BRD 2021 Regie: Marcus H. Rosenmüller, mit Milan Peschel, Dimitri Abold, Sebastian Bezzel, Rick Kavanian, Gisela Schneeberger, Johanna Wokalek, 110 Min. FSK ab 6

Der Bademeister an sich ist eine nahezu mythische Figur. Ausgestattet mit Badeschlappen, oft Goldkettchen und vor allem Trillerpfeife sieht man ihm die direkte Verwandtschaft mit Neptun und Poseidon sofort an. Kein Wunder, dass ihm ein großes literarisches Werk gewidmet wurde – die Bademeister-Witzbildchenstreifchen von Tom in der Tageszeitung taz! Nun ist Karl keine Bade-, sondern Schwimmmeister! Was vielleicht seine Schlechtgelauntheit erklärt.

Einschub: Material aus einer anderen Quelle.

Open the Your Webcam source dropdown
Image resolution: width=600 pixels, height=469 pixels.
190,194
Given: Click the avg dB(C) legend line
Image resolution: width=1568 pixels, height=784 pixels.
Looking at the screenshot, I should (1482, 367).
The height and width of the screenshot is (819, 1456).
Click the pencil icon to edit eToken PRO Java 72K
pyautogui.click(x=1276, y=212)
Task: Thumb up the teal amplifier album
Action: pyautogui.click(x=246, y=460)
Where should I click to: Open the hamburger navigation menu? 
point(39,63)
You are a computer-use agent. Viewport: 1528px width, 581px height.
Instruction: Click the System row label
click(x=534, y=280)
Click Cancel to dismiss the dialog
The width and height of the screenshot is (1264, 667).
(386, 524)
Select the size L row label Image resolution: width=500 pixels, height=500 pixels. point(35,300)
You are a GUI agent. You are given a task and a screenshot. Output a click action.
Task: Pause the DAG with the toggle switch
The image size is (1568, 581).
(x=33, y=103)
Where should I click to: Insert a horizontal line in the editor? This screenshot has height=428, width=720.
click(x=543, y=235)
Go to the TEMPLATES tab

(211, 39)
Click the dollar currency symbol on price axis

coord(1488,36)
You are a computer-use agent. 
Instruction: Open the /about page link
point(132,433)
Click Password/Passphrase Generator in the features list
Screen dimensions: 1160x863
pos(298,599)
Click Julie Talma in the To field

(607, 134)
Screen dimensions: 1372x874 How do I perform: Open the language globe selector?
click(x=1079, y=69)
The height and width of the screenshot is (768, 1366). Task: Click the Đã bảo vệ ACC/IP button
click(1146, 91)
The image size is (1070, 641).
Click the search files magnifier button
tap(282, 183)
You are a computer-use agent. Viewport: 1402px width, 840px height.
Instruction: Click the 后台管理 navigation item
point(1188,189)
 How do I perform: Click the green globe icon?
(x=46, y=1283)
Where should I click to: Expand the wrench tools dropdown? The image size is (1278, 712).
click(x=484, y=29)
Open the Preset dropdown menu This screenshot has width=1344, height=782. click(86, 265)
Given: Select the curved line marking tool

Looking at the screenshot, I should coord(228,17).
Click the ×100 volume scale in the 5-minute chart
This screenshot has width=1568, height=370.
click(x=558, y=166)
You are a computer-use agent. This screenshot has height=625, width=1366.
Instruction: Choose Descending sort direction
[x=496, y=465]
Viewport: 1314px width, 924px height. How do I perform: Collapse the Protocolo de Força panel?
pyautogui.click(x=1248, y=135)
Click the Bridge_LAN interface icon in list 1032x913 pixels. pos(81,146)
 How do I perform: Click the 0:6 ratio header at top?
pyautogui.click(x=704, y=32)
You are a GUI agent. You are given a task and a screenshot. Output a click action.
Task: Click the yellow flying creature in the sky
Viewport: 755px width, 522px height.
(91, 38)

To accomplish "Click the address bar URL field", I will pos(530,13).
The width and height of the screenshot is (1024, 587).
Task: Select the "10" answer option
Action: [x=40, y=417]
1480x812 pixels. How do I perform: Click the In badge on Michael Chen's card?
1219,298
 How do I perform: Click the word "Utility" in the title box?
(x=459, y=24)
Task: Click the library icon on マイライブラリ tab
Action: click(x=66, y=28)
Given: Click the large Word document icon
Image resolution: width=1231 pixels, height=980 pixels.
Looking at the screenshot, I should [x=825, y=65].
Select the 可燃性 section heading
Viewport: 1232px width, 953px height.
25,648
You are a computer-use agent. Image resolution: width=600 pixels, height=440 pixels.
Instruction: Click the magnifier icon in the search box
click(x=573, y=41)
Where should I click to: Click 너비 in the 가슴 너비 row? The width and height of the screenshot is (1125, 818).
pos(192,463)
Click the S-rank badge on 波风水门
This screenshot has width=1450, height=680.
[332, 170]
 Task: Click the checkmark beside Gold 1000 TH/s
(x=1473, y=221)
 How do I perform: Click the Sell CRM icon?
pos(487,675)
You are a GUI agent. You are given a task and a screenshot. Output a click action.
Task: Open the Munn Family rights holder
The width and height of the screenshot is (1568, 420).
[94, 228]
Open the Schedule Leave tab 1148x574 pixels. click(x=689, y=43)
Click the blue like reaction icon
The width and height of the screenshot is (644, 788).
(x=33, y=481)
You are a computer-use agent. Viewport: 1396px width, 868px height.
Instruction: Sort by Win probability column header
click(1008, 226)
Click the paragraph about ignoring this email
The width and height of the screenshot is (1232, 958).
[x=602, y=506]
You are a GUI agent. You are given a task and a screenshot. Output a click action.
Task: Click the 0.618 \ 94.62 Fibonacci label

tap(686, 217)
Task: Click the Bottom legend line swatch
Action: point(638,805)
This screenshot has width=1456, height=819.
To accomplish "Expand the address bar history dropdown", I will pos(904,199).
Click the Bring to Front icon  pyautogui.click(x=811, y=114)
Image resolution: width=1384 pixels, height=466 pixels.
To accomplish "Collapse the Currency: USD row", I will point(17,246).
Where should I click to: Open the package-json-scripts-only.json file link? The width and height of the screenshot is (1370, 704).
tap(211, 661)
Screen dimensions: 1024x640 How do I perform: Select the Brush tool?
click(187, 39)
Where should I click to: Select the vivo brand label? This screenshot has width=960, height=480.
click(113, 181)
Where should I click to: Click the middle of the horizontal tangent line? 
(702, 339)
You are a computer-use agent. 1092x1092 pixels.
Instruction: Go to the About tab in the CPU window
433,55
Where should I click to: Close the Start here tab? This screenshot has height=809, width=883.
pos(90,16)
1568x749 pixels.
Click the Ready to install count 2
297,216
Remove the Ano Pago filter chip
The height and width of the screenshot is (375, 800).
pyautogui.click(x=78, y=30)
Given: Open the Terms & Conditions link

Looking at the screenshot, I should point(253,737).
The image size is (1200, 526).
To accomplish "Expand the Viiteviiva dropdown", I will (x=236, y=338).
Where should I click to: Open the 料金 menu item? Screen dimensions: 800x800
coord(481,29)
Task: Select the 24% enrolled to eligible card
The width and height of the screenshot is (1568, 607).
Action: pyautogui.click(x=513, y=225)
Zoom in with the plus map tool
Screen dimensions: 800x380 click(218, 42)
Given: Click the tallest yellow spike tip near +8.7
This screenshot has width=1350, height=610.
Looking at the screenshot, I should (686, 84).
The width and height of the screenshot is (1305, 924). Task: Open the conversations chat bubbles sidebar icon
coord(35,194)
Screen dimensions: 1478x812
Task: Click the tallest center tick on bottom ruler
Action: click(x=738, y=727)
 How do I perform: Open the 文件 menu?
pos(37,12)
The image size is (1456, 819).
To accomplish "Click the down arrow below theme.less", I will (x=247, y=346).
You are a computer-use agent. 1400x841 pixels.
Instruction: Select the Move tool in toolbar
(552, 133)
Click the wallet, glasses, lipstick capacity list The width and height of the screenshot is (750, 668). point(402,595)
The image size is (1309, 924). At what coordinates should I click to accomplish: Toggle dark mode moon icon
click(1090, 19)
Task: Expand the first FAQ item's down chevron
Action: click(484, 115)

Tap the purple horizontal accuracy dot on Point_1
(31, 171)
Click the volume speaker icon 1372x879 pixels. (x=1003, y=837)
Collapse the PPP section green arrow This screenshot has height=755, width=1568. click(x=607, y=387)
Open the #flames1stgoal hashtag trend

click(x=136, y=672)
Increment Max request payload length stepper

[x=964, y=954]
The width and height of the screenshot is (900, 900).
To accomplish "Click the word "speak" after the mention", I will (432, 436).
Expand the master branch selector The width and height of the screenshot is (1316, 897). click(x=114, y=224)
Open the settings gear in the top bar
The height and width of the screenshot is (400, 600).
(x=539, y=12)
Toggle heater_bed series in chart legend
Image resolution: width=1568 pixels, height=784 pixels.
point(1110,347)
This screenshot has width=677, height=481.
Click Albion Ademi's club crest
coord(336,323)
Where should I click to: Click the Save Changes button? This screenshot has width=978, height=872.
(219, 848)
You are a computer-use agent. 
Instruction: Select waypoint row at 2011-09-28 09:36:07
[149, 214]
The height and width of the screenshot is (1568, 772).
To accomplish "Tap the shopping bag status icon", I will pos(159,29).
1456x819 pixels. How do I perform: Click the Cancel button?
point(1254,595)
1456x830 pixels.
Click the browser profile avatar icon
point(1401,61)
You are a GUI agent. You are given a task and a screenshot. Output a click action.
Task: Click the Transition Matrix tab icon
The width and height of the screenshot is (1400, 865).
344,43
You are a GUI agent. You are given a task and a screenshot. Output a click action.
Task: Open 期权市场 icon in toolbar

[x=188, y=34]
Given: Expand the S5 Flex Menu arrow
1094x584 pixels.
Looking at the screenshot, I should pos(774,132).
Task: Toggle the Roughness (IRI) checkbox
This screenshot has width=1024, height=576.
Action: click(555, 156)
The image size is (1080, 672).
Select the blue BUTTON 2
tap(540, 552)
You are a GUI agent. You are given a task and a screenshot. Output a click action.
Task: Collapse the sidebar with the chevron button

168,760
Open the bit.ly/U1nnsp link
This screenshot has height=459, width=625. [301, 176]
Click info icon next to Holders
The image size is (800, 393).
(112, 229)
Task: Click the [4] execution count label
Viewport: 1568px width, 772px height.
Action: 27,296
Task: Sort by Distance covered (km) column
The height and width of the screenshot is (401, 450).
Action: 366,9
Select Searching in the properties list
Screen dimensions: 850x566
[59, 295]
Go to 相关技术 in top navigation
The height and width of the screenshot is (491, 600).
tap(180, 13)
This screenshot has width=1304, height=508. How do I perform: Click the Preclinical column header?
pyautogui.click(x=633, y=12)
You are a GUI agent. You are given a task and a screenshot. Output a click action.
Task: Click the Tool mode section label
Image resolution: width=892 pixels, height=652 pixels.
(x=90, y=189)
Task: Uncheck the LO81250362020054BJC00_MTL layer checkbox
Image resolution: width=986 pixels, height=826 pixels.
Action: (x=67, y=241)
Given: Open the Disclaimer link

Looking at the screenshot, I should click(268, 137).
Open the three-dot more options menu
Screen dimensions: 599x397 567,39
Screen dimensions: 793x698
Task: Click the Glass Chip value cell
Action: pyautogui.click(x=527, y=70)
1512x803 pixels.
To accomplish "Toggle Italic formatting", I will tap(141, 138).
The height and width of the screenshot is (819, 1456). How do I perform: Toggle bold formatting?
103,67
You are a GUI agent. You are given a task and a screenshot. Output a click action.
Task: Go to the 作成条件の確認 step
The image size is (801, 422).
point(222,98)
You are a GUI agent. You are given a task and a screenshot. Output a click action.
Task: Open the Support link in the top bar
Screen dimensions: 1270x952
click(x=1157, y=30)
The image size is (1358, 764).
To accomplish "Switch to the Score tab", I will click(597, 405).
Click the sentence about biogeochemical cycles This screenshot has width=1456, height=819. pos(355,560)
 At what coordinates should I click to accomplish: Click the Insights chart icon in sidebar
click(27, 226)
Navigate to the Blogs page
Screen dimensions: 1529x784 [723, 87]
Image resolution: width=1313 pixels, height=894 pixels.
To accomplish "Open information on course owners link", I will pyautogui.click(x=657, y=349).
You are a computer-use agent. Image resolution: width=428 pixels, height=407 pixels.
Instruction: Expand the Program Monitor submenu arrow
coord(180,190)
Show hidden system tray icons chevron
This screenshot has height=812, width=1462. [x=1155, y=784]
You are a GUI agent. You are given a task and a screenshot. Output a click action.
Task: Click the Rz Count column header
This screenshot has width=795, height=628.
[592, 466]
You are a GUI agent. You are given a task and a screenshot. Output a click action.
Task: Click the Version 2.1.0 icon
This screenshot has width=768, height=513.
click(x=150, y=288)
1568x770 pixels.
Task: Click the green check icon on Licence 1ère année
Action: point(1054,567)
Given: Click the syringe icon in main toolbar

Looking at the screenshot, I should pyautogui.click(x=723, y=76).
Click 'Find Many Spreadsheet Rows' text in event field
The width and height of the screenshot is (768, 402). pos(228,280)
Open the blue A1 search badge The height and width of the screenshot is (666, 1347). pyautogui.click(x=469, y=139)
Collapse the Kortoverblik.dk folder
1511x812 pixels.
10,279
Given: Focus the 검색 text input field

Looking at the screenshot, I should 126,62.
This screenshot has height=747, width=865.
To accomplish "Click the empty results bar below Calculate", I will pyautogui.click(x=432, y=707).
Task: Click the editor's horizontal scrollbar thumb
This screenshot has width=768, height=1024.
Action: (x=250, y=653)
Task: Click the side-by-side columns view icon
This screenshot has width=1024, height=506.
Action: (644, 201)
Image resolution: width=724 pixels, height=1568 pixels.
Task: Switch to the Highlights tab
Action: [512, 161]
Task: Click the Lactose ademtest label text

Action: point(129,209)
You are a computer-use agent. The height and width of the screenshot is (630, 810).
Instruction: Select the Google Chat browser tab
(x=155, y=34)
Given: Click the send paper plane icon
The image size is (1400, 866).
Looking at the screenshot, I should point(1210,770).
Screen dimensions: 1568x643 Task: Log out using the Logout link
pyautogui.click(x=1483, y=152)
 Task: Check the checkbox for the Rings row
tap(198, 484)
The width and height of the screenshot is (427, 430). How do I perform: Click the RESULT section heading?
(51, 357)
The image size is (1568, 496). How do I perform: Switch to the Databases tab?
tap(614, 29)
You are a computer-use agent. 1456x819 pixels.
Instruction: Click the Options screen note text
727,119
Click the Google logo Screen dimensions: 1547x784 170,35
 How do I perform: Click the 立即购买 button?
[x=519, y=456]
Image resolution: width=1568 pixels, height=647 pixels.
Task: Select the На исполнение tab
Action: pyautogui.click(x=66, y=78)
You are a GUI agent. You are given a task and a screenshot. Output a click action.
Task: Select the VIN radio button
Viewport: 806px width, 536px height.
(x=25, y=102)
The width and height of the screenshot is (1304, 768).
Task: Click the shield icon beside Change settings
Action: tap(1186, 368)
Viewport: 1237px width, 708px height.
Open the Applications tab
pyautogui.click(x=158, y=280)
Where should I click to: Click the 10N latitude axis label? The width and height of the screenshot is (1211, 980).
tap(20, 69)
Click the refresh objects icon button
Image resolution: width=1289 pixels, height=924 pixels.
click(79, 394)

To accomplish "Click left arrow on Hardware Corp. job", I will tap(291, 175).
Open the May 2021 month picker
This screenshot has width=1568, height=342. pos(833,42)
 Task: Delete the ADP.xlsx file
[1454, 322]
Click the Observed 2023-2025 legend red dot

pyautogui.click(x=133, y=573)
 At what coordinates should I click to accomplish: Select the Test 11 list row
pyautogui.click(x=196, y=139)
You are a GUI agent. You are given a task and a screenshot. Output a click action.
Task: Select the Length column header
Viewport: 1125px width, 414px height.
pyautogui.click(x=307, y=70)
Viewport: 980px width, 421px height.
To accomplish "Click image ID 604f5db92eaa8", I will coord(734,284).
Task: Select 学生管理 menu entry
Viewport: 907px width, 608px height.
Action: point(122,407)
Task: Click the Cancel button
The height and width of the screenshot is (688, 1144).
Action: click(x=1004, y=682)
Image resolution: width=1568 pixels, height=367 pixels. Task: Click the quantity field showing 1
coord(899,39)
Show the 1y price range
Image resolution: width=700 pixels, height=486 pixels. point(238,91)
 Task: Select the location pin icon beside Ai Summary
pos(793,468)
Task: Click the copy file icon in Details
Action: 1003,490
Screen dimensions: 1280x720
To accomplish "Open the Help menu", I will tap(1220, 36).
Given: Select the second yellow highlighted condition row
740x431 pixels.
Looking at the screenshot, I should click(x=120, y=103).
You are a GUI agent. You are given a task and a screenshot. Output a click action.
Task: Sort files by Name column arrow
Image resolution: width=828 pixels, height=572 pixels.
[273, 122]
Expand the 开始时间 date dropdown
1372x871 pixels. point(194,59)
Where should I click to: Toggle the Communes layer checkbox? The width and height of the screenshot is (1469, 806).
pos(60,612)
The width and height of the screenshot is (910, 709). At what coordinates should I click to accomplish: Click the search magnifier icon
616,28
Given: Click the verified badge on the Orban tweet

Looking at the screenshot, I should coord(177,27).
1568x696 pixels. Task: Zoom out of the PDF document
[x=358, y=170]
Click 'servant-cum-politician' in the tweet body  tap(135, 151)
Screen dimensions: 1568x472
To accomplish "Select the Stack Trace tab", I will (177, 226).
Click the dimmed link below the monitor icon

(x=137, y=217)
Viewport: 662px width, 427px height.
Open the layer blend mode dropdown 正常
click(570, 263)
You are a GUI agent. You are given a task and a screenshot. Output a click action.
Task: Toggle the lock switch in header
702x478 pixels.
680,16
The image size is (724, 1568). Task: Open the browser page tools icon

„Regel Nummer 2: Null Toleranz.“ Streng ist das Regime von Bade-, Verzeihung: Schwimmmeister Karl (Milan Peschel), der in zweiter Generation das Freibad in Grubberg führt. Kein Kraulen in Bahn 6 und „Das ist ein Sprungturm, kein Stehturm“. So wird Dr. Rieger (Rick Kavanian) angemault, der es nicht schafft, vom 5-Meter-Turm zu springen. Aber später eine große Rolle spielen wird. Als allerdings das Freibad als zu teuer geschlossen werden soll, bekommt Karl die Quittung: Das Sammeln von Unterschriften für ein Bürgerbegehren ist für das Ekel nicht besonders erfolgreich. Wie eine Montage von Türen und Fenster zeigt, die vor seiner Nase zugeschlagen werden. Nur der tote Friseur lässt sich zu einer Signatur bewegen, gerade noch vor der Leichenstarre.

Ja, es geht deftig zu in „Beckenrand Sheriff“. Auch dies ist ein Film vom bajuwarischen Regisseur Marcus H. Rosenmüller („Wer früher stirbt, ist länger tot“, „Sommer in Orange“, „Trautmann“). Doch selbst, wer den Weißwurscht-Äquator nur für Durchreisen überquert, kann sich diesmal entspannen. Dank exzellenter Darsteller wie Milan Peschel („Klassentreffen 1.0“, „Der Nanny“) als grantiger Bademeister Karl, Johanna Wokalek („Deutschstunde“) als Trainerin der Wasserballmannschaft oder Polt-Urgstein Gisela Schneeberger („Eine ganz heiße Nummer“) als wendefähige Bürgermeisterin mit Pistole, und Dank des ausgewogenen Drehbuchs von Marcus Pfeiffer gelang ein Spaß für Bayern und den Rest der Welt.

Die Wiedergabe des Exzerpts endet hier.